In Harford and Anne Arundel counties, which bar electioneering within 300 feet of the polls, media workers conducting the public opinion surveys would have to maintain that distance.

"What we're doing, really, is creating an enclave free from campaigning, electioneering or questioneering," said bill sponsor Sen. Arthur Dorman (D-Prince George's) after the vote.

Although the bill passed 33-10 today, several senators vocally opposed the measure in a preliminary vote Wednesday. They questioned the constitutionality as well as the need for the bill, saying the media representatives rarely harass voters, voters need not answer questions, and few voters complain.

"I don't know why we should pass this bill because you had a couple of grouches in your district," state Sen. Jack Cade (R-Anne Arundel) told Dorman. Dorman replied that he submitted the bill because some people did not like answering questions about their votes.

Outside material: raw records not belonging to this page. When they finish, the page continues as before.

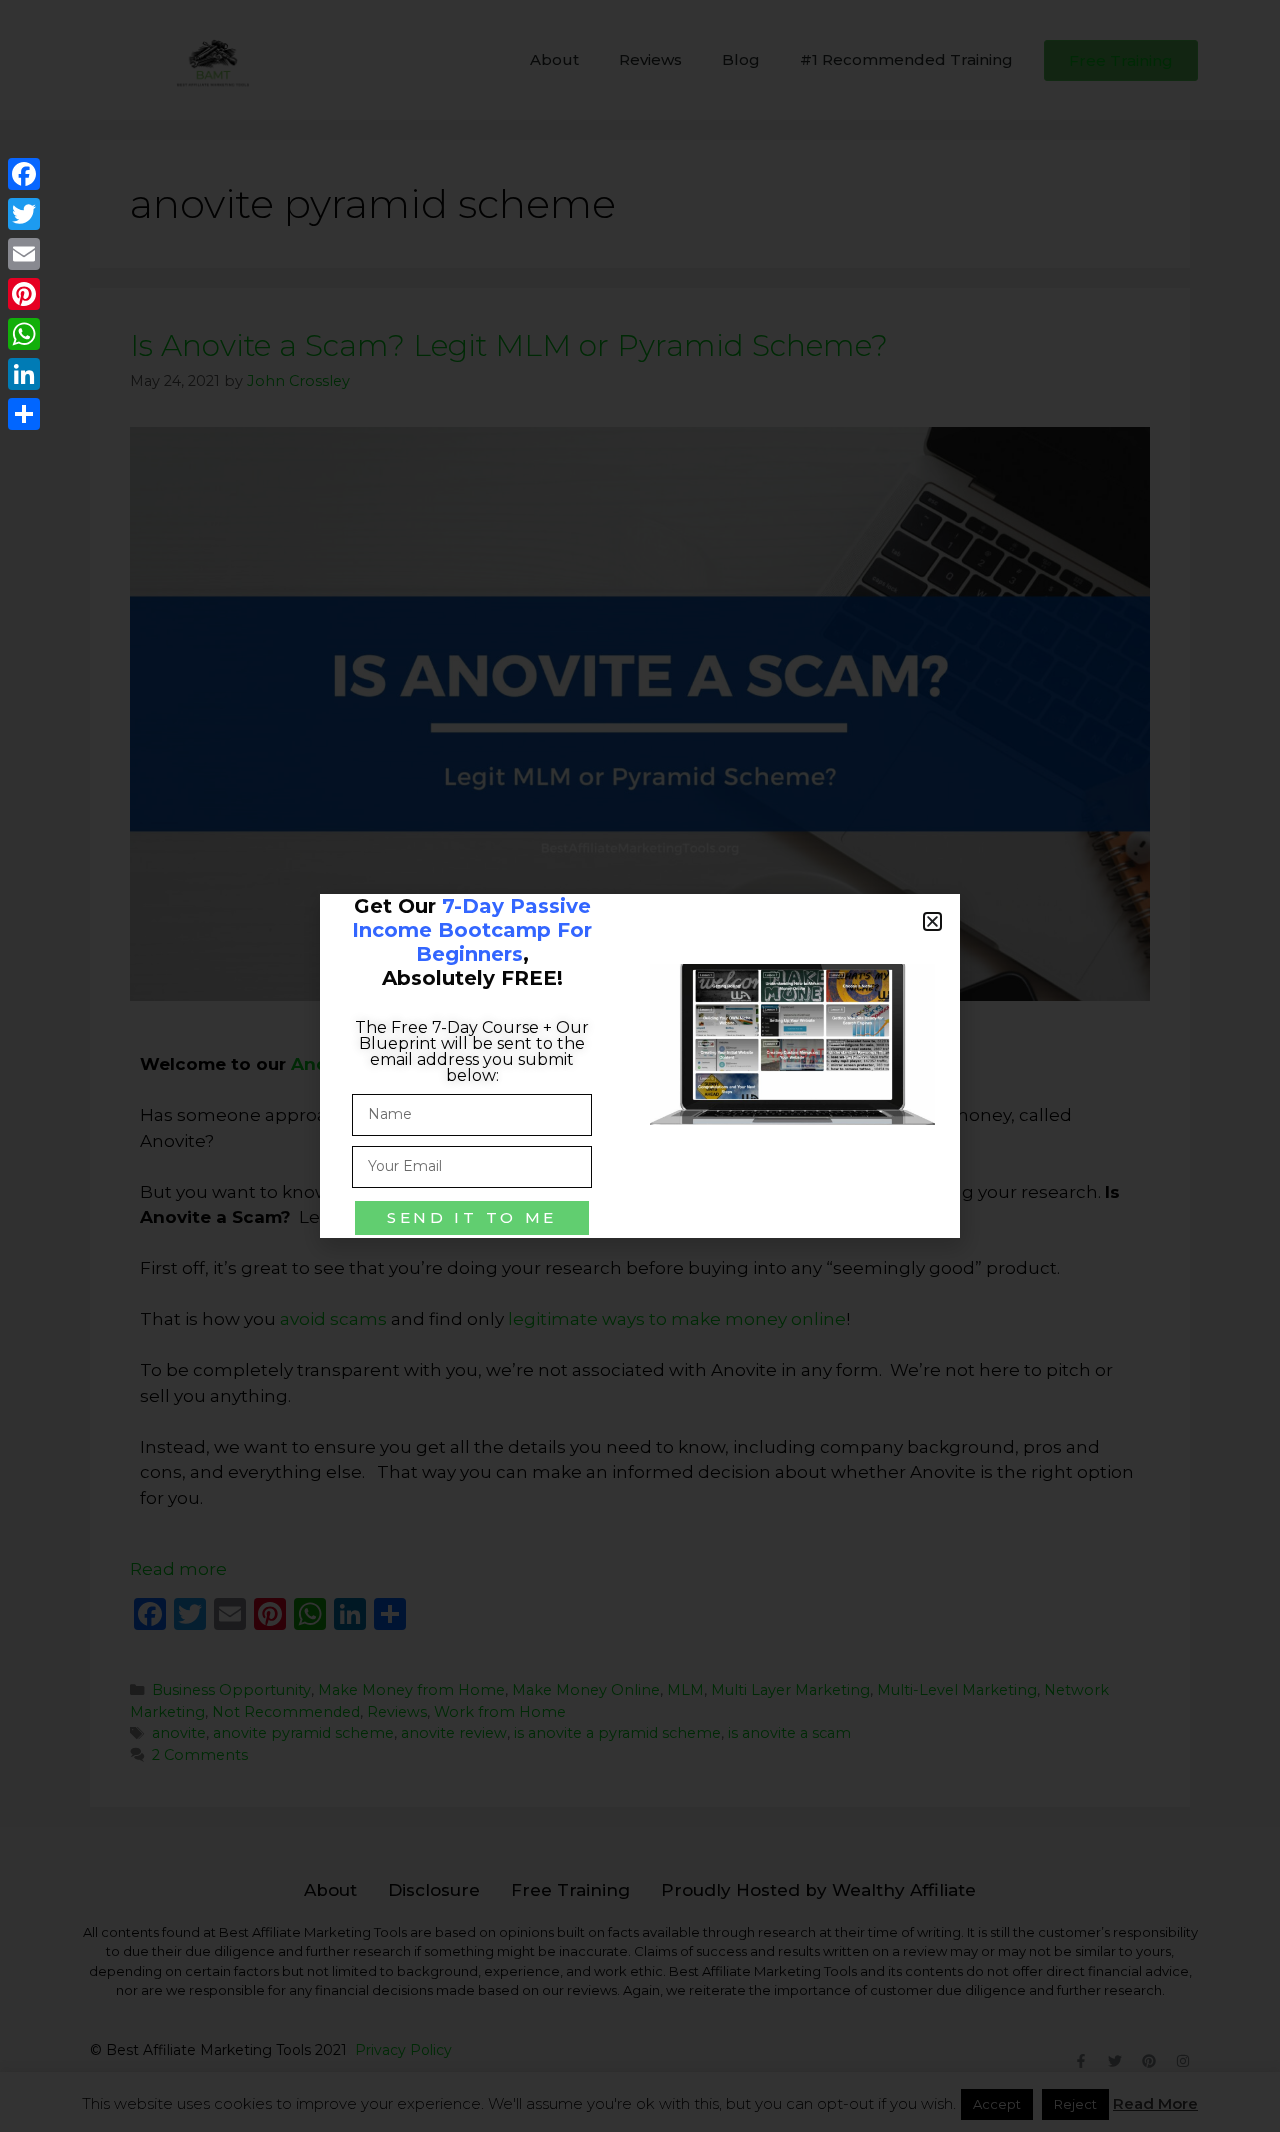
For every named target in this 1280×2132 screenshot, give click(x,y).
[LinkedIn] (24, 374)
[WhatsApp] (24, 334)
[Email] (24, 254)
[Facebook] (24, 174)
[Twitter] (24, 214)
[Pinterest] (24, 294)
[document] (640, 1066)
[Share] (24, 414)
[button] (932, 921)
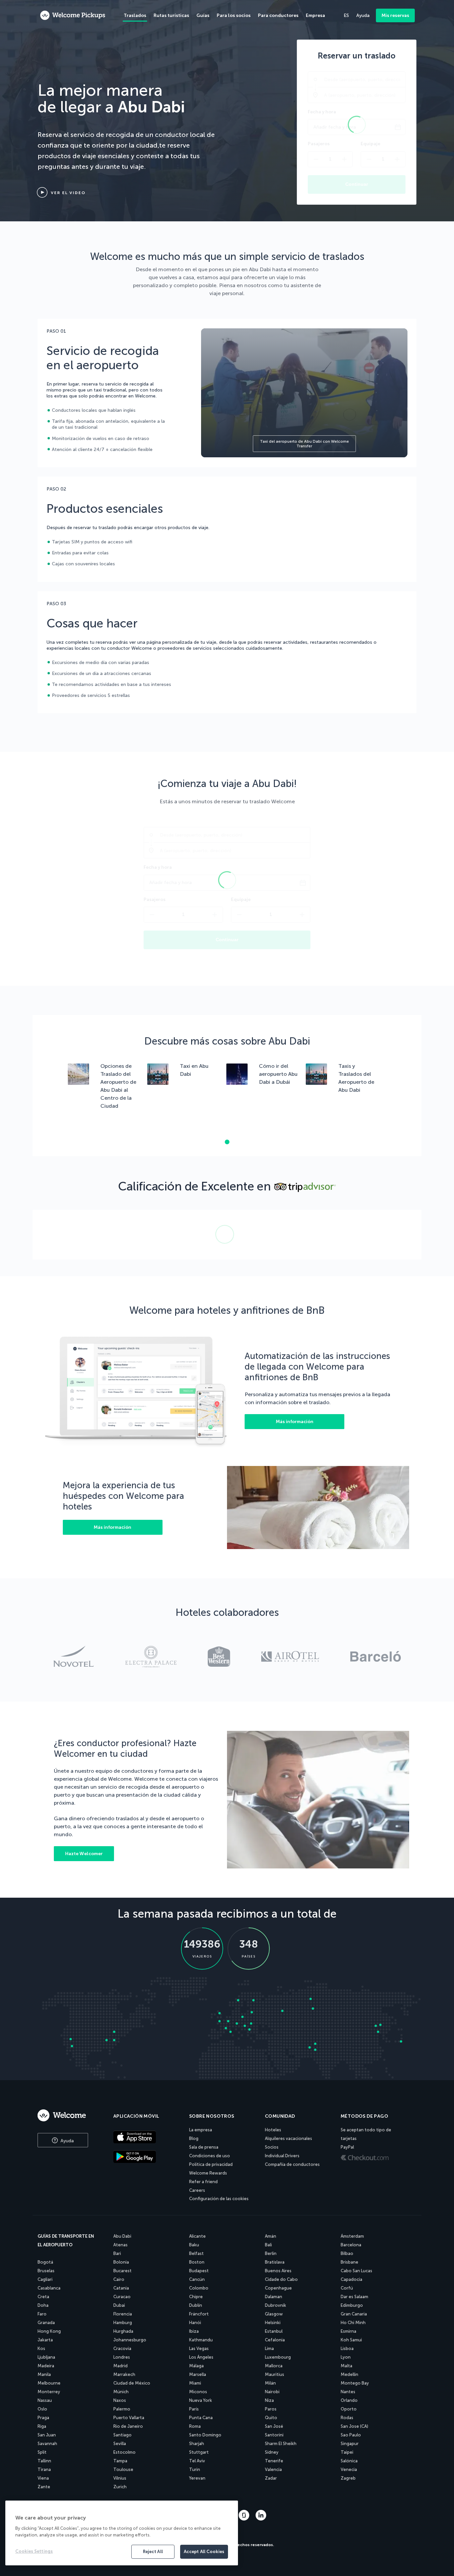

The Senate bill has fewer restrictions than a bill introduced in the House by Del. Dennis Donaldson (D-Prince George's), which would bar exit polling within 300 feet of any voting place in the state. That bill has not been acted on by a committee. Although Donaldson and Dorman said they had received only one or two complaints about media behavior, both bills follow nationwide criticism arising from early projections of final counts in the 1980 and 1984 elections.

Some candidates and political observers complain that early predictions influence voting behavior and possibly discourage voters from going to the polls.

Media representatives oppose laws restricting polling, saying they infringe on the media's right to gather information.

The three major television networks agreed this year not to use exit polls to project presidential winners in a state until that state's polls have closed. Donaldson's proposal is based on a Washington state law that bans any public opinion poll with voters within 300 feet of a public polling place.

That law has so far survived a legal challenge by the three major television networks, the New York Times and the Everett Herald, owned by The Washington Post Co. The case is pending before the federal district court in Tacoma, Wash.